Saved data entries
+===+

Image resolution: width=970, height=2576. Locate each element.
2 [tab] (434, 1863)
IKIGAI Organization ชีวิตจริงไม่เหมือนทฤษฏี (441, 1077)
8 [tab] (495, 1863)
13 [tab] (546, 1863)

+===+

ASSIGNMENT
All entries should be transcribed verbatim.

RESPONSE
Image resolution: width=970, height=2576. Locate each element.
2 [tab] (434, 1863)
IKIGAI Organization ชีวิตจริงไม่เหมือนทฤษฏี (441, 1077)
8 [tab] (495, 1863)
13 [tab] (546, 1863)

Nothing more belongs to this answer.